Maintenant, la France est à reconquérir, après quoi elle sera à refaire. Et c’est pourquoi l’Âme de la France cherche et appelle à travers l’univers ceux qui aiment ce qu’elle est, ce qu’elle vaut, tout ce que siècles après siècles, elle a su faire pour les autres.

L'âme de la France cherche et appelle votre secours, le vôtre, Canadiens français. Votre secours, elle le cherche et l'appelle, parce qu'elle vous connait. Elle sait quelle part vous avez dans le passé, dans le peuple, dans le peuple, dans l'État auxquels vous appartenez dans ce pays, dans ce peuple, dans cet État qui montent, elle connaît tout ce qu'il y a de puissance et d'espérance. L'âme de la France cherche et appelle votre secours parce qu'elle mesure votre rôle et votre importance à l'intérieur de l'Empire britannique qui, aujourd'hui, soutient presque seul la cause de ceux qui veulent être libres.

Votre secours, l'âme de la France le cherche et l'appelle, parce que le destin a fait du Canada la terre d'union de l'Ancien et du Nouveau Monde. Or, dans cette guerre mondiale, aucun homme de bon sens ne tient pour possible la victoire de la liberté sans le concours du continent américain. Enfin, l'âme de la France cherche et appelle votre secours, parce qu'elle trouve dans votre exemple de quoi ranimer son espérance en l'avenir, puisque, par vous, un rameau de la vieille souche française est devenu un arbre magnifique; la France, après ses grandes douleurs, la France, après la grande victoire, saura vouloir et saura croire. Canadiens français, recevez le salut confiant d’un soldat français, à qui, pour l’instant, incombe le grand devoir de parler seul au nom de la France ».

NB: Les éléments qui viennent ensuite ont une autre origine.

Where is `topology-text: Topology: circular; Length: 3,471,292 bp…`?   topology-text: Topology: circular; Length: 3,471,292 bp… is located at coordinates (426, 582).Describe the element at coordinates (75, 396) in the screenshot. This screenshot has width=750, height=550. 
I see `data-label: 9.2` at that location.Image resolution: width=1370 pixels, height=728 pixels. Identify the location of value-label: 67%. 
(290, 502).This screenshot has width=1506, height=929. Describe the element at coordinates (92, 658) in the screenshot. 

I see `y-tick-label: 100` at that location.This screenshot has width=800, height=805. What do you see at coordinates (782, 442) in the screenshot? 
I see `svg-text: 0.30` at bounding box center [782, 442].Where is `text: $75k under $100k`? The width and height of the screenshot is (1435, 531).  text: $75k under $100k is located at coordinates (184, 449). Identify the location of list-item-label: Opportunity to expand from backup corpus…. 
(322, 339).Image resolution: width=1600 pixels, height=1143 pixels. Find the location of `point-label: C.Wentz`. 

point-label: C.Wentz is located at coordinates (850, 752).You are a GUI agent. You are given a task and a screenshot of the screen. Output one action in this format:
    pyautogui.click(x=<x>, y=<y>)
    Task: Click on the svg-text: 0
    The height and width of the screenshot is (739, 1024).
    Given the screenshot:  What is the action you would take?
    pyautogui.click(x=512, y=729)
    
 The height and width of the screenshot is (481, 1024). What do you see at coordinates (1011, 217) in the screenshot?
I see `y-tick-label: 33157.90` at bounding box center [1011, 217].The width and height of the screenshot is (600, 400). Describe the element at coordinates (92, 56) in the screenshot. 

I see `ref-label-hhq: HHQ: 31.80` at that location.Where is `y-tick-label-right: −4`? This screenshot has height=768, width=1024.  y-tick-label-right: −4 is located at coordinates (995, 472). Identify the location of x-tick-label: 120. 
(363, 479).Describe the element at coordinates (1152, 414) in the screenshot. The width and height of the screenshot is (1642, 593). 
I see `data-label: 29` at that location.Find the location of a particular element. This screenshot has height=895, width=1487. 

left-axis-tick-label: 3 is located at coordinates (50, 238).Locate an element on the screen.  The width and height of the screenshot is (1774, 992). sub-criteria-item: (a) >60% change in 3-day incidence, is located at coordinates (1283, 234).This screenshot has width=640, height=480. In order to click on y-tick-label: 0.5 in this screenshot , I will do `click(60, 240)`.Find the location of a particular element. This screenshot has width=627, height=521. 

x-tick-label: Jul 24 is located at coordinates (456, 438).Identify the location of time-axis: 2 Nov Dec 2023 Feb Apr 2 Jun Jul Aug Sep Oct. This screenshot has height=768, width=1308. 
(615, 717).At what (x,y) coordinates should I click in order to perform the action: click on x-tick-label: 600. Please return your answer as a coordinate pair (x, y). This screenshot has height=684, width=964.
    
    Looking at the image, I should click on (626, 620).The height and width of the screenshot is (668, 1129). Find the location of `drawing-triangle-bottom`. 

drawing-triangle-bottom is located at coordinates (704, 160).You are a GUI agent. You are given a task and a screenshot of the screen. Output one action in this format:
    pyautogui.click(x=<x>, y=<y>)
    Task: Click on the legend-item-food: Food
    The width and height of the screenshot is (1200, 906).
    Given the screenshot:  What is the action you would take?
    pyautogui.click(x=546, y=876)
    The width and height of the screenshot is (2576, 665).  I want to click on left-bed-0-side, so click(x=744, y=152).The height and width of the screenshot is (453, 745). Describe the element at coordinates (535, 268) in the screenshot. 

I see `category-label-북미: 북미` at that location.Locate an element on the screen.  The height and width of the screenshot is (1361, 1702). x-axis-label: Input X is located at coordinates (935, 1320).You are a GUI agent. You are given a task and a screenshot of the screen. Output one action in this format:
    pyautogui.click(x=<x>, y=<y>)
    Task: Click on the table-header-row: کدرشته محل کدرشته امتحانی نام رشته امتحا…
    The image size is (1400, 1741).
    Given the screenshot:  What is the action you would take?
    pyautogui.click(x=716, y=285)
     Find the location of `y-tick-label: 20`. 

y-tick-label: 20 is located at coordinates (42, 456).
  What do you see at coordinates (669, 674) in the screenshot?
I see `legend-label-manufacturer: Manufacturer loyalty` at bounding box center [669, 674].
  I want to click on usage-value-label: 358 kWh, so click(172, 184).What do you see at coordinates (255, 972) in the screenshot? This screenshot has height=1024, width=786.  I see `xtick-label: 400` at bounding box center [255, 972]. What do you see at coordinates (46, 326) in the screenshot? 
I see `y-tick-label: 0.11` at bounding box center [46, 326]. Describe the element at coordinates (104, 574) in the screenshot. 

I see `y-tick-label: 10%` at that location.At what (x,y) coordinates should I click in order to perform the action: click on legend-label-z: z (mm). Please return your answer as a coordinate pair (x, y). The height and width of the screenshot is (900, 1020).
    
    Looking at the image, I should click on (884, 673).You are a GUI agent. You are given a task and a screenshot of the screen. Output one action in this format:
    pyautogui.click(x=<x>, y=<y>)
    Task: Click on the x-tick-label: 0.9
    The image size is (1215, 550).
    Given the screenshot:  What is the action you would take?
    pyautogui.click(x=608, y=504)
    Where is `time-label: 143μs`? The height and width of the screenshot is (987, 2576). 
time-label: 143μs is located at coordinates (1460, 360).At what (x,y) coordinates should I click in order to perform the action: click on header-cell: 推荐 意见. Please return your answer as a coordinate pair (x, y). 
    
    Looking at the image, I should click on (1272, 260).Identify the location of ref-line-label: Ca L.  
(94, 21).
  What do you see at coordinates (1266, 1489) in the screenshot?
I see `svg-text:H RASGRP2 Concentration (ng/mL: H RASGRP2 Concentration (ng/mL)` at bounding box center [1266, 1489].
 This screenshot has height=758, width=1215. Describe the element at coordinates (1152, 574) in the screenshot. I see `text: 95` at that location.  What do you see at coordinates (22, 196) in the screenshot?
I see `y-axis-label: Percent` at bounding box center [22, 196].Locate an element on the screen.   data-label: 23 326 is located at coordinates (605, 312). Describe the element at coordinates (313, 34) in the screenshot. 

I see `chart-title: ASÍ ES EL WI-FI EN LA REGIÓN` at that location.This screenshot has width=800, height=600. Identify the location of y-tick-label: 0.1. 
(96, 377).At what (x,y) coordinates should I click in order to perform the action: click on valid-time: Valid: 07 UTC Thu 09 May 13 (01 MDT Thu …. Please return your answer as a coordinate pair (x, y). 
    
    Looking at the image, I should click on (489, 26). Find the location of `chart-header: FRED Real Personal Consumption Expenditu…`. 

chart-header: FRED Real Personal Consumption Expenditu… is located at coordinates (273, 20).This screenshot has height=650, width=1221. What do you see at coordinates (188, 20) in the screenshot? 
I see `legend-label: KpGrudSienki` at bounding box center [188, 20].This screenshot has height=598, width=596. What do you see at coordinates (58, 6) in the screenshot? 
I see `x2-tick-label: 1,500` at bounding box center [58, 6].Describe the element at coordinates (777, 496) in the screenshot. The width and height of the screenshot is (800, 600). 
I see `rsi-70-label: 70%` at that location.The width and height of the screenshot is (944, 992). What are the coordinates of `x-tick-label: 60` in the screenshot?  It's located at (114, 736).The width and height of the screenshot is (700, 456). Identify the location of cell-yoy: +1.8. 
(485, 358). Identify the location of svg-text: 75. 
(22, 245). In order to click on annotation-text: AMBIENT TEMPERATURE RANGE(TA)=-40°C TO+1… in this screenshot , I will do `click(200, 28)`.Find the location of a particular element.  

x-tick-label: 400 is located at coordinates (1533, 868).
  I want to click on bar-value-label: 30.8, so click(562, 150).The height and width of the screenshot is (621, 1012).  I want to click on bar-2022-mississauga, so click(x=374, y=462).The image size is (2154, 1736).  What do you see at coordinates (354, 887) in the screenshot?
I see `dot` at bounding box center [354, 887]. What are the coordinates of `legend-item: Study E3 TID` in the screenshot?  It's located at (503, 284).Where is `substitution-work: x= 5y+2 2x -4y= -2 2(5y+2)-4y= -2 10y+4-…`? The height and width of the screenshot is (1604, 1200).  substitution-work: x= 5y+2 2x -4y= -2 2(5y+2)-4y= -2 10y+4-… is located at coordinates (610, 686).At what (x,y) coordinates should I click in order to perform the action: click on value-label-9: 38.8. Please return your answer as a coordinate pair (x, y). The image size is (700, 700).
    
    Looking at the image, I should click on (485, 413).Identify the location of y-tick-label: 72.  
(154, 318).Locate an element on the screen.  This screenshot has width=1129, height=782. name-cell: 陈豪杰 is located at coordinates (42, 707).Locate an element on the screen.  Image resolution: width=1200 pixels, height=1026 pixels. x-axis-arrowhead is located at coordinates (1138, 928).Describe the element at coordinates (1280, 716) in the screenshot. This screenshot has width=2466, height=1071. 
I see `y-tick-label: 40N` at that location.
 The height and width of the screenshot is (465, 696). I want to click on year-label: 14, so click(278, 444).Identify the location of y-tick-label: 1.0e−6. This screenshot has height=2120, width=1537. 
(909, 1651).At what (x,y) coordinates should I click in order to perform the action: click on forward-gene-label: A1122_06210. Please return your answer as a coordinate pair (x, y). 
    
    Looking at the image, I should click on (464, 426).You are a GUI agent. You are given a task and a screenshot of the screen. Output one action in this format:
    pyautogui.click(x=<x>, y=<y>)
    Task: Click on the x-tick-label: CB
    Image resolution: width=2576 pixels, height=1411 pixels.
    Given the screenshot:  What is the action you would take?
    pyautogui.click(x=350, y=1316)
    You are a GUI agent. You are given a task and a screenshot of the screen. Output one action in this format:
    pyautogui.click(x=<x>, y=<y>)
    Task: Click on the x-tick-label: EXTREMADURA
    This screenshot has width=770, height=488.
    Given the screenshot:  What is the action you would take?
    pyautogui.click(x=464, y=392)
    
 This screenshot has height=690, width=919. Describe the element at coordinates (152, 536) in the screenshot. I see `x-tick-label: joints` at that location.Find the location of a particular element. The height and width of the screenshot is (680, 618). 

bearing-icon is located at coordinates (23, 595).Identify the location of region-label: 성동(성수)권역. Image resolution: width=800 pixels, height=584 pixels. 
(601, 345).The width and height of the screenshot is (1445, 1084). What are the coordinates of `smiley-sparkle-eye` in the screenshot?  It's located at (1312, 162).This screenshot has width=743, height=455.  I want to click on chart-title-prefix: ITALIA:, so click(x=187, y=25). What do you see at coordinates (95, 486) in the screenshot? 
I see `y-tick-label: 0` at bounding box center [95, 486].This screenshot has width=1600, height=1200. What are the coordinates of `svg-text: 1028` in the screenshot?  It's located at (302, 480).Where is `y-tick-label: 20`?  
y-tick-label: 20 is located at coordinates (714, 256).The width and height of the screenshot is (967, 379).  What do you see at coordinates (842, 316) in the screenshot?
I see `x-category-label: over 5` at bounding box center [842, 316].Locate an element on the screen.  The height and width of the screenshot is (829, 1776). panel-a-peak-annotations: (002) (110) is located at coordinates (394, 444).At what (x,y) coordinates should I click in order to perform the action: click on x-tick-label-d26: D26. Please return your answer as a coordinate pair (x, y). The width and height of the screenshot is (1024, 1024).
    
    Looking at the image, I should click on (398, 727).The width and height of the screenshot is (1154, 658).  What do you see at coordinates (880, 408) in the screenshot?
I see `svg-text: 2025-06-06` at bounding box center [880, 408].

Le lendemain, le texte de l’appel est publié sans commentaire dans L’Action Catholique, en deux parties reléguées aux deux dernières pages, et dans La Patrie en page huit. La Patrie annonce également la condamnation à mort de De Gaulle en page six (celui-ci est condamné par le tribunal militaire permanent de Clermont-Ferrand pour «atteinte à la sûreté extérieure de l'État et désertion à l'étranger en temps de guerre»).

Le journal Le Canada, prêt du Parti Libéral, donne plus d’importance à la nouvelle, titrant même en première page, au-dessus de la signature du journal: « Pressant appel du général Charles de Gaulle aux Canadiens français ». Rappelant dans un article aussi publié en Une que de Gaulle « est reconnu comme le chef des Français libres de l’Empire britannique » et qu’il a demandé aux Canadiens français « d’aider à la France à renaître », Le Canada retranscrit ensuite l’allocution en page dix.

On constate toutefois, dans les jours qui suivent, que l’appel aux Canadiens français est reçu avec une certaine indifférence. Une tiédeur qui fait l’affaire d’Ottawa et du ministre Ernest Lapointe pour qui « rien ne serait plus dangereux que la naissance au Québec d’une controverse Pétain-de Gaulle ». La situation laisse toutefois présager que l’aura du maréchal Pétain est plus forte dans la province qu’on ne le croyait et que Charles de Gaulle, ce général pratiquement inconnu réfugié à Londres, aura fort à faire pour retourner l’opinion publique canadienne-française.